__Aim of the task__: Transcribe exactly the lines from the one containing "This screenshot has width=637, height=600." through the end of the data, both included. Leave out pictures.
** Opening Task input block **
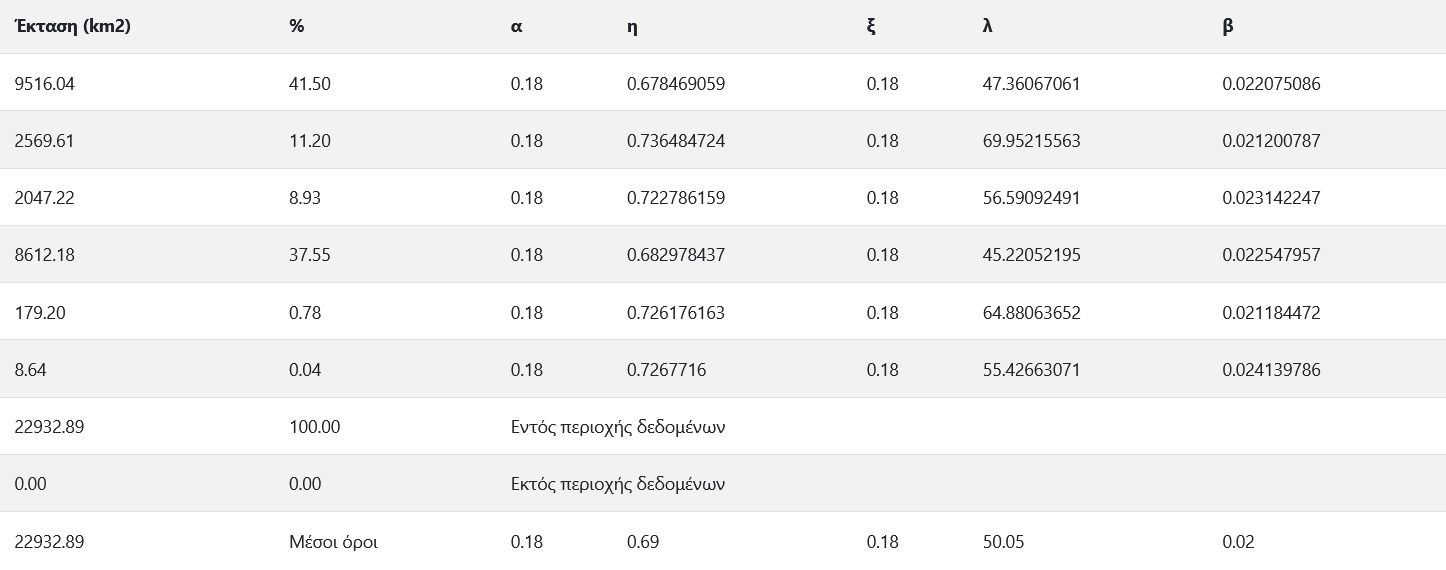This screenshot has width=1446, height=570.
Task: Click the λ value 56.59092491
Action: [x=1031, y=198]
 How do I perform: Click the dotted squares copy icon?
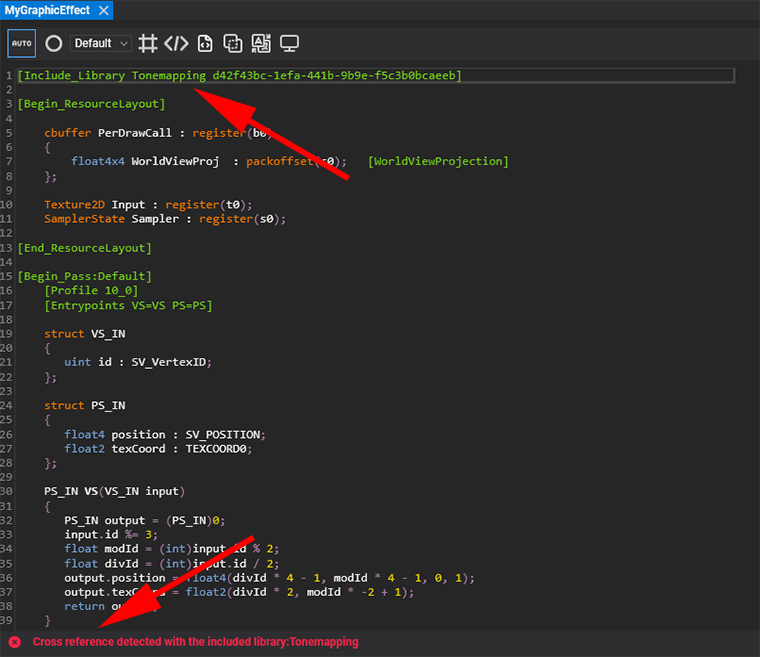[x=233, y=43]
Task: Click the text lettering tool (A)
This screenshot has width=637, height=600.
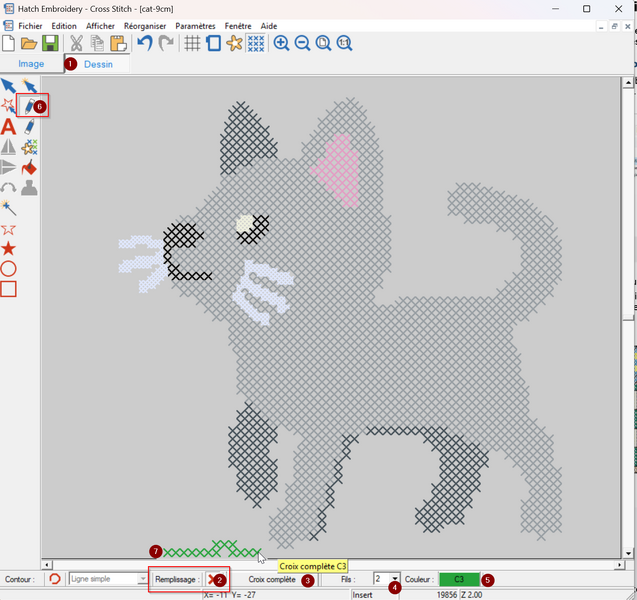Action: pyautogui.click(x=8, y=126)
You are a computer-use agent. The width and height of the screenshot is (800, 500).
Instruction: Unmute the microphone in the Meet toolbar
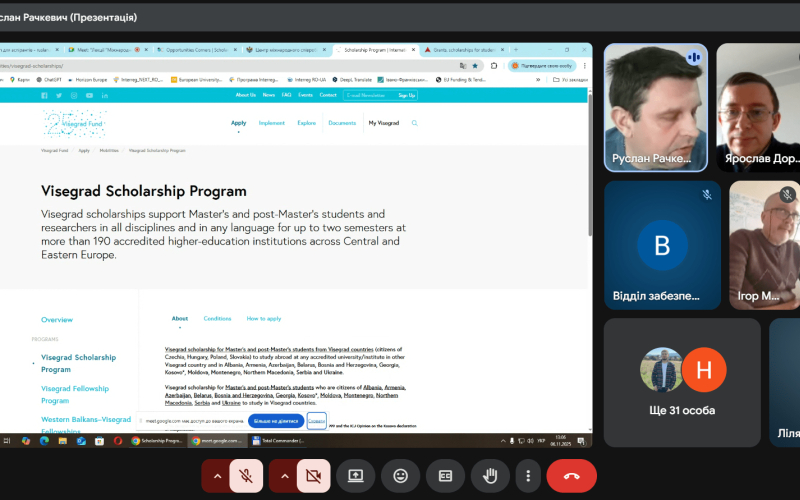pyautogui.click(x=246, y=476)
** Closing Task input block **
__Answer to this exercise__:
This screenshot has width=637, height=600.
Action: pyautogui.click(x=8, y=126)
You are a computer-use agent. The width and height of the screenshot is (800, 500).
Instruction: Unmute the microphone in the Meet toolbar
pyautogui.click(x=246, y=476)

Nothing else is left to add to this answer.